Scope
Sissa discusses the social dimension towards the full exploitation of ICT-related environmental benefits, focusing on the role that users, consumers or citizens can play in spreading and adopting pro-environmental ICT behaviour, answering to the question why incentives are important. Precisely, the active participative role of consumers promotes the collective situational awareness about environmental effects of actions, enabling green behavior and contradicting possible rebound effects, defined as a ratio of the lost environmental benefit to the potential environmental benefit.
Summary
- A basic assumption of the paper is that the awareness level (i.e. concern about and well-informed interest in a particular situation) drives the behaviour of customers, users, and citizens. Key driver for awareness is access to trusted knowledge, in order to allow people to understand the environmental impact of their own actions.

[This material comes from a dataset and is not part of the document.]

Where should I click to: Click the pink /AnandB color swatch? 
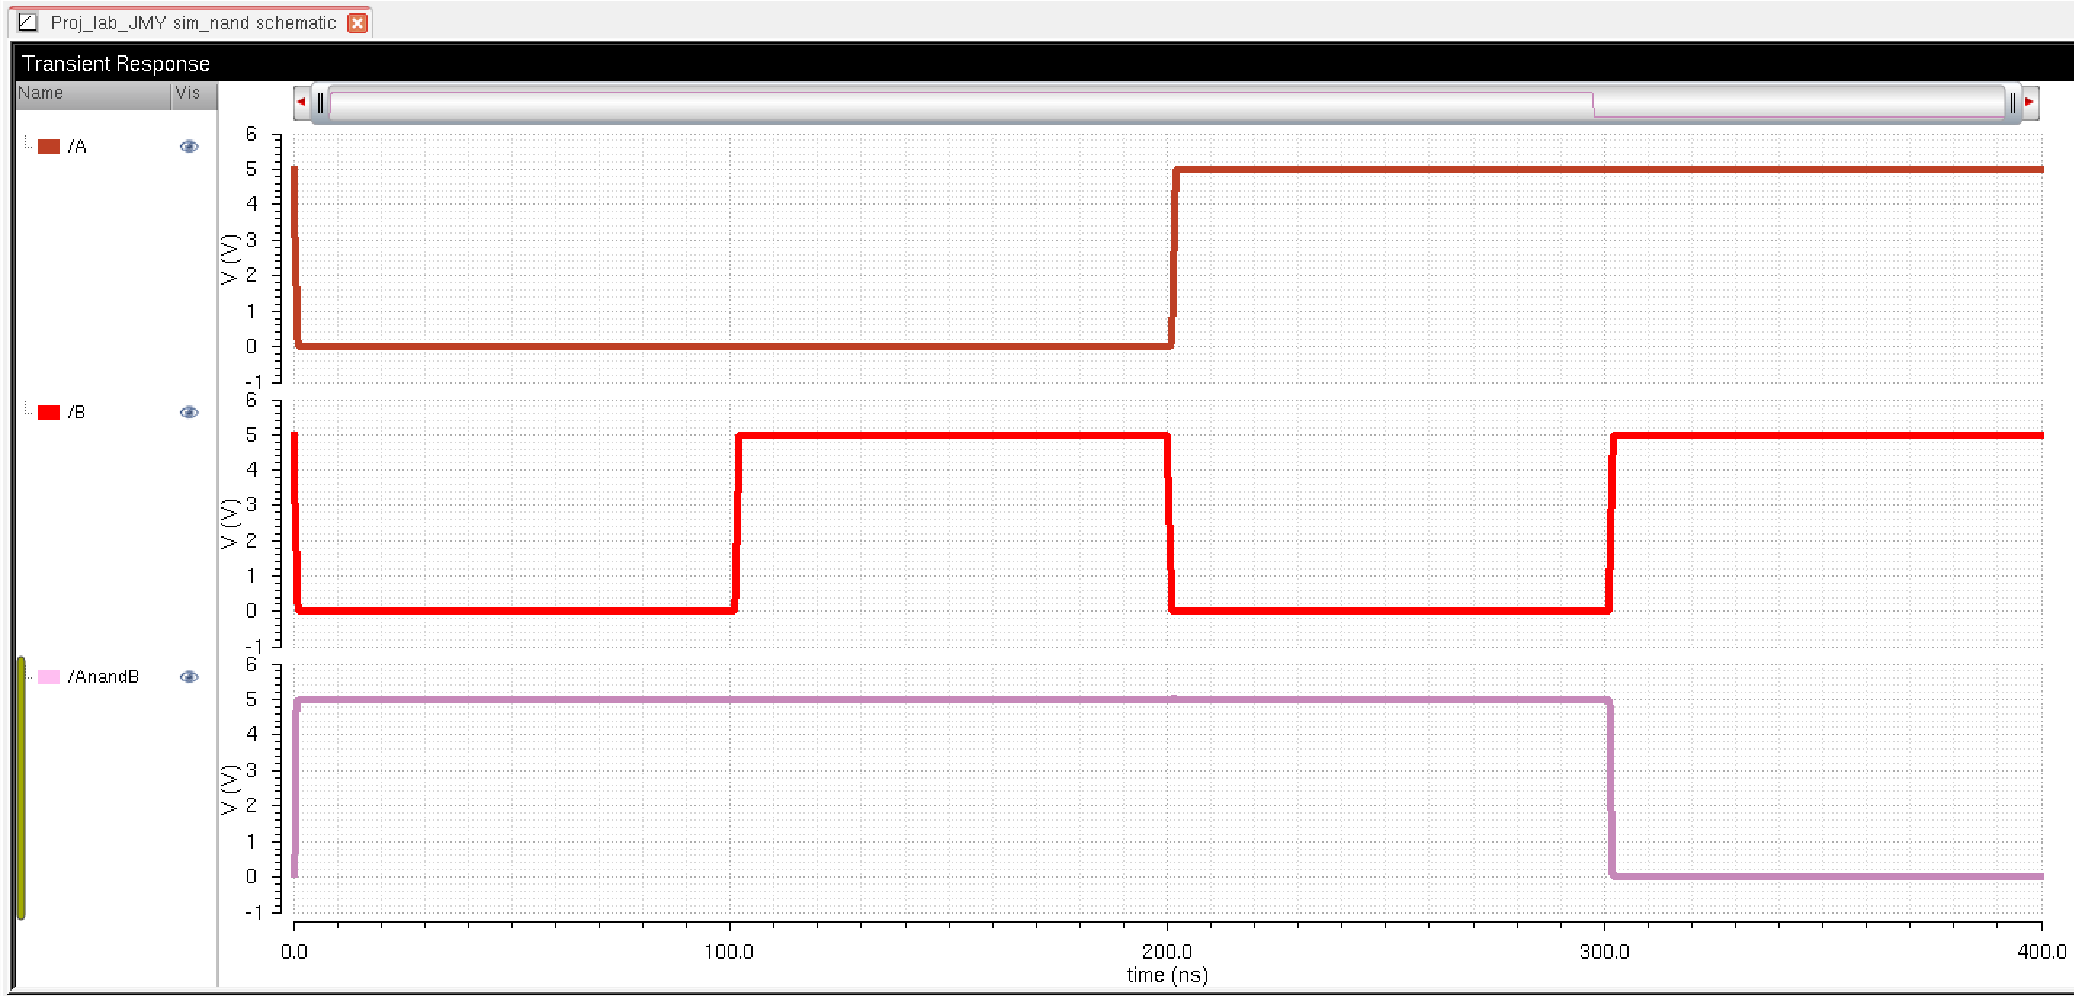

- Voluntary behavioural changes are usually driven by some kind of rewards. In some cases, adopting a new lifestyle is a reward by itself. On the other hand, the economic rewards by themselves sometimes are not strong enough to trigger a pro-environmental change. The goal is to shift from an individual dimension to a shared collective one, transforming social appraisal into the most effective reward. For example, personal carbon accounting for citizens would enable them to understand and manage their individual carbon footprint, while smart meters with related services could reduce household energy consumption. But their success largely depends on behavioural changes by groups of individuals, starting from empower individuals providing feedback, goal setting, and tailored information.

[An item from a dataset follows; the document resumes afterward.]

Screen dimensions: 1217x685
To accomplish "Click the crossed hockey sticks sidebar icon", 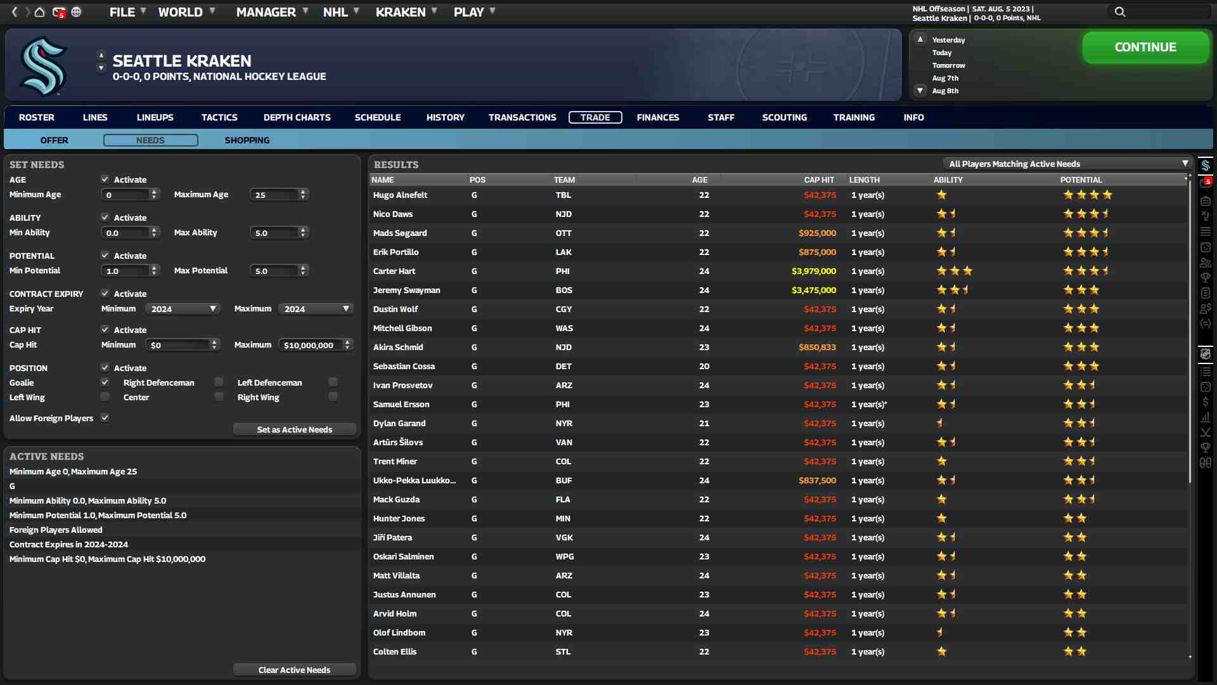I will [x=1205, y=433].
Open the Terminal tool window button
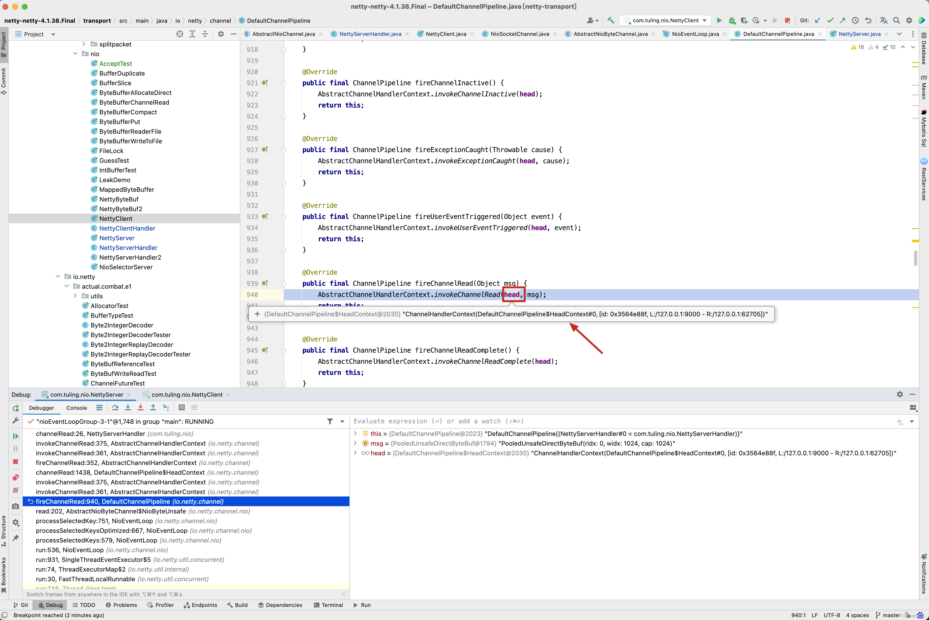 pos(328,605)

- The proposed model describes how behaviours can avoid rebound effects in the adoption of ICTs products or services, leveraging on the awareness level of the agents, making use of influence response functions – namely, deterministic threshold functions, according to which individuals adopt a new state based on the perceived fraction of others who have already adopted the same state. Five awareness levels are taken into account, from “blind” to “evangelist”. When the awareness level exceeds given threshold, the agent shifts from one type to another. Thresholds for the switch are different type by type, and the threshold to reach the highest level (corresponding to become an “evangelist”) is the highest one.
- Results indicate that agents should be made conscious of rebound effects occurring within their own realm. Policy makers, mainly at a local level, can foster sustainable behaviours by supporting behavioural change programs, promoting suitable, powerful, and friendly tools to help them in decision-making.
Relevance for EXIGENCE
Sissa‘s paper provides an answer to the question why incentives are important. In the context of EXIGENCE, we are going to focus both on the behavioral (including collective behaviour) and on the economic incentives, being in accordance to the paper’s line of thought. Precisely, we are going to focus both on the end-user (consumer) side (i.e. behavioral and economic incentives) and the upper stakeholders side (based on sharing the economic benefit that derives from energy and carbon efficiency, as well as, based on the green certification policies). Interestingly, both the end-users and the upper stakeholders incentives in the EXIGENCE concept would rely to a collective behaviour, relevant to the paper’s subject. Additionally, the ideas analysed in the paper would help us develop more effective incentives towards achieving the goal of energy and carbon efficient ICT services.
- Sissa, “An awareness based approach to avoid rebound effects in ICTs,” in ICT4S 2013: Proceedings of the First International Conference on Information and Communication Technologies for Sustainability, ETH Zurich, Feb. 14-16, 2013, pp. 248-254.